Text —
====================

Samuel Musingila Mwinzi v Esther Maasa Kaesa (On behalf of the Estate of Kaesa Kiiti) [2021] KEELC 4356 (KLR)
Full Case Text
REPUBLIC OF KENYA
IN THE ENVIRONMENT AND LAND COURT
AT MACHAKOS
ELC. APPEAL NO. 83 OF 2011
SAMUEL MUSINGILA MWINZI....APPELLANT/RESPONDENT
VERSUS
ESTHER MAASA KAESA (On behalf of the Estate ofKAESA
KIITI) .............................................RESPONDENT/APPLICANT
RULING
1. In the Notice of Motion dated 19th March, 2020, the Respondent/Applicant has prayed for the following orders:
a. That the Judgment/Decree of this Honourable Court made on 1st November, 2019 be set aside and the Appellant’s Appeal be heard de novo with leave to the Respondent to file her submissions upon service of the Appellant’s submissions.
b. That the costs of this Application be provided for.
c. Any such further and/or other relief be granted as this Honourable Court may deem fit and just to grant in the circumstances of this matter.

====================

Extracted material —

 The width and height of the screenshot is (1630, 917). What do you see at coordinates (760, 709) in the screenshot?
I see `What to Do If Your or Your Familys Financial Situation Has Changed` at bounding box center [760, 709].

====================

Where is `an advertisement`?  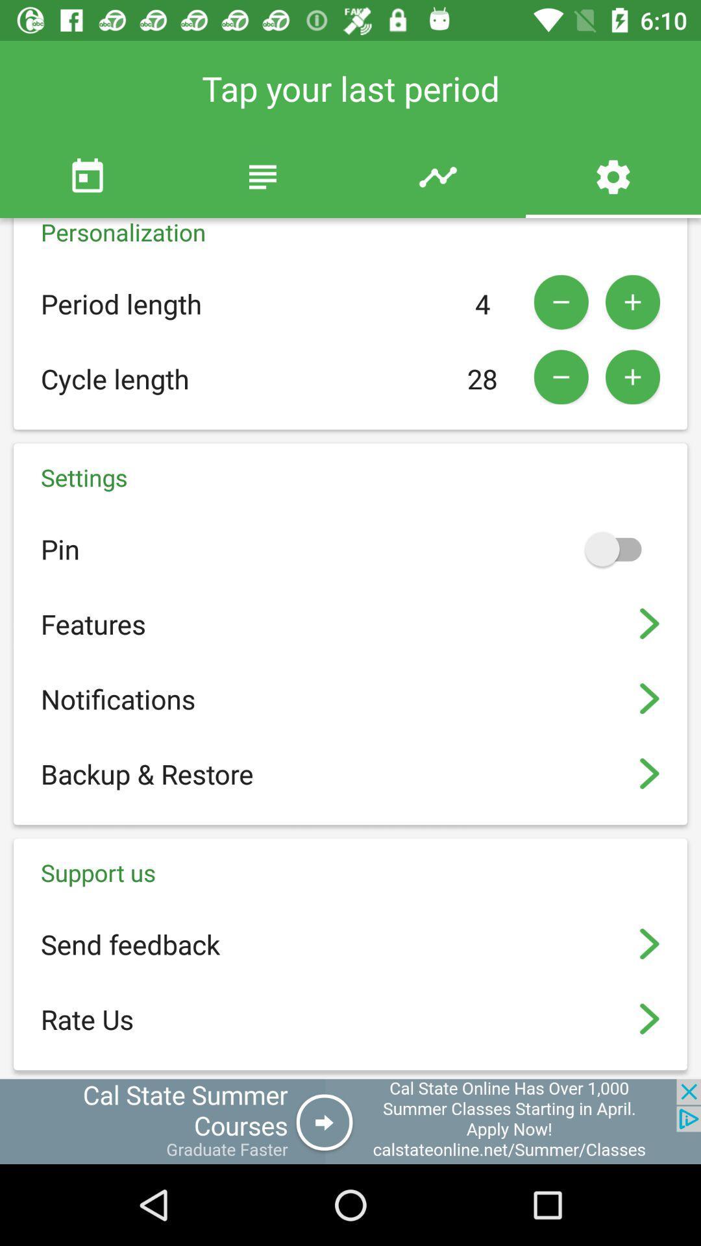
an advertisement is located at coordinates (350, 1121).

====================

Problems to work on —
a – In the ruling, take the passage starting with "Full Case Text" and going on through "the Appellant’s submissions." and change "Notice of Motion" to "Chamber Summons".
b – Answer these questions from the ruling:
(i) At which station does the Environment and Land Court sit in this matter?
(ii) What date does the Notice of Motion bear?
(iii) On what date was the Judgment/Decree that the Respondent/Applicant asks to set aside made?

Answer set —
a –
Full Case Text
REPUBLIC OF KENYA
IN THE ENVIRONMENT AND LAND COURT
AT MACHAKOS
ELC. APPEAL NO. 83 OF 2011
SAMUEL MUSINGILA MWINZI....APPELLANT/RESPONDENT
VERSUS
ESTHER MAASA KAESA (On behalf of the Estate ofKAESA
KIITI) .............................................RESPONDENT/APPLICANT
RULING
1. In the Chamber Summons dated 19th March, 2020, the Respondent/Applicant has prayed for the following orders:
a. That the Judgment/Decree of this Honourable Court made on 1st November, 2019 be set aside and the Appellant’s Appeal be heard de novo with leave to the Respondent to file her submissions upon service of the Appellant’s submissions.

b –
(i) Machakos
(ii) 19th March, 2020
(iii) 1st November, 2019